The Later Day Trojan Horses

The Taliban are in the news again. This time they are being chastised for arresting eight members of an aid agency, including two Americans, for their attempts to convert Afghans to Christianity. I applaud this action of the Taliban.

There is no doubt that Afghanistan under the harsh religious rule of the Taliban is suffering. Its economy is in shambles, education system a mess and health care almost non-existent. They had inherited a devastated country and have made it more barren and poor by their policies and in the process have alienated most of the Western world. And now because of Afghanistan’s refusal to hand over Osama bin Laden, an avowed enemy of the United States, the UN Security Council, over the strong objections of Secretary General Kofi Anan, has imposed the most stringent economic sanctions on the country. The most vulnerable of the population-women and children- are suffering and dying of famine, disease and a prolonged drought. In such conditions humanitarian help of any kind is needed and is welcomed.

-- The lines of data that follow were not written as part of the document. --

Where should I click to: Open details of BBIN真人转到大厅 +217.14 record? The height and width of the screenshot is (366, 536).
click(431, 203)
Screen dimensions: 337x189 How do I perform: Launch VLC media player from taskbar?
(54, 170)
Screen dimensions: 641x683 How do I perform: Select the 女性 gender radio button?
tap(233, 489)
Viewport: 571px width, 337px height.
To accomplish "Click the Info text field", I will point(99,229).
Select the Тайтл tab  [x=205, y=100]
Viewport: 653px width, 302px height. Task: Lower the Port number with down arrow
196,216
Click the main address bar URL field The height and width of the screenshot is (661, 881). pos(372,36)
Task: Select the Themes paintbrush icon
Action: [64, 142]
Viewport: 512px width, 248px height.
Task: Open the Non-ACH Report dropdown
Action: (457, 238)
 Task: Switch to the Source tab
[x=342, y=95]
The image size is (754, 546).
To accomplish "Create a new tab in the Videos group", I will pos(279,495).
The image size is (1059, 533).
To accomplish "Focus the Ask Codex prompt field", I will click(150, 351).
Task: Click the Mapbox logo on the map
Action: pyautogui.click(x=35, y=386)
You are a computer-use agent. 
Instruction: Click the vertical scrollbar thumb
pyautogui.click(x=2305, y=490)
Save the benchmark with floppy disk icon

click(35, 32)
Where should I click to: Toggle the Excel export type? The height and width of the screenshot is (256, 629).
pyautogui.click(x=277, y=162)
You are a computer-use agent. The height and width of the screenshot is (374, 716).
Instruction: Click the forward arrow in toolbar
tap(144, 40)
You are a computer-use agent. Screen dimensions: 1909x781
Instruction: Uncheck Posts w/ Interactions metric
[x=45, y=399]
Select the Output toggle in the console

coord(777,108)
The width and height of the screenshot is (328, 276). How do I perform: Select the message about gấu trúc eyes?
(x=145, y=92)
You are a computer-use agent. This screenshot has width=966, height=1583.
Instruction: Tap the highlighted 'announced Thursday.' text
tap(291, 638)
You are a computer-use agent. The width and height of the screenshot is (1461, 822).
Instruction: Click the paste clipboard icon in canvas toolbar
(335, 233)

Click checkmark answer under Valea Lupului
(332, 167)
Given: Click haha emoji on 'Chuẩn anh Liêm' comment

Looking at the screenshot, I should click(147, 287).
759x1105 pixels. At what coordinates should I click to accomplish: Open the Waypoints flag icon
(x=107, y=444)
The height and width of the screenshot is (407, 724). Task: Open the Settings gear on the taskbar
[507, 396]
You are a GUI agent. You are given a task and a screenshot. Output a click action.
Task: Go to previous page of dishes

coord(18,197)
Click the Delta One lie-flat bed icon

Most of this help, unfortunately, comes with strong religious strings attached. Aid agencies, mostly Christian missionaries disguised as aid workers, arrive on the scene with a loaf of bread in one hand and a Bible in the other expecting to barter bread for their souls.

This is how it works. While the UN (read US) forbids the outside world to deal with Afghanistan, aid agencies can get in the country on humanitarian grounds. And most of them enter the country with their own agenda to proselytize and convert. It is, in simple words, an unholy blackmail on a grand scale.

Christian missionaries have a long history of preying on the most vulnerable people in the world. For centuries these self-anointed purveyors of salvation have been trampling the far corners of the world to convert the poor to their brand of true faith. In the colonial era they worked under the protection of the occupying armies. Today they go about their business as teachers, health care workers and agriculture experts. The intent and the message is the same, only the methods have changes. Underlying all this celestial panhandling is religious freedom, a buzz word that appeals to the secular Western mind but in reality has no relevance to the subject at hand.

In all fairness Christian missionaries are not the only ones that indulge in conversions but they are the most organized and well funded. Muslims and Hindus have fought each other over conversions that have led to communal bloodletting and together they have fought the advances of Christian missionaries. The protest rallies in India on the eve of the Pope John Paul’s visit to India two years ago underscored the deep- rooted resentment people have towards such practices. In an apparent departure from Vatican Council II declaration that gave a measure of recognition to other religions, Pope John Paul announced in unambiguous terms that his church will continue the practice of conversions since salvation of mankind can only be achieved through his church. Afghans are no strangers to such overtures. As early as the early 19th century Anglican missionaries set up missionary hospitals and schools along the turbulent western frontier of British India. A missionary surgeon by the name of T. L. Pennell spent twenty years dispensing medicines with a hefty dose of his religion to the tribes. He called his effort ‘extraordinary Christianizing, civilizing and pacifying influence into some of the darkest abodes of cruelty and superstition on the face of God’s earth’. To him ancient Hindu practices were nothing but ‘superficial philosophies and dogmas; rites and ceremonies from the hoary Vadic ages’. Upon his retirement he lamented that in twenty years he was able to convert only one Afghan to his religion.

It was one convert too many.

Just compare Dr. Pennell’s self-righteousness and of those of other missionaries with the selfless mission of Mother Teresa of Calcutta. She gave comfort to the faceless street people at the end of their life without any attempts to re-direct their departing souls to a different destination.

Religion is a personal choice and one should be free to practice any religion one prefers or none at all. It should not be shoved down the throats of desperate hungry people when they are most vulnerable. Freedom of religion and conversions under duress are not the same. To say otherwise is to turn sublime into profane.

The West owes a debt to the Afghans for their efforts in defeating a super power and starting the process of disintegration of what Ronald Reagan called the Evil Empire. Today the country lays waste as a direct result that struggle. What Afghans desperately need is food, medicines and assistance to build their country. They do not need proselytizing by a bunch of zealous missionaries.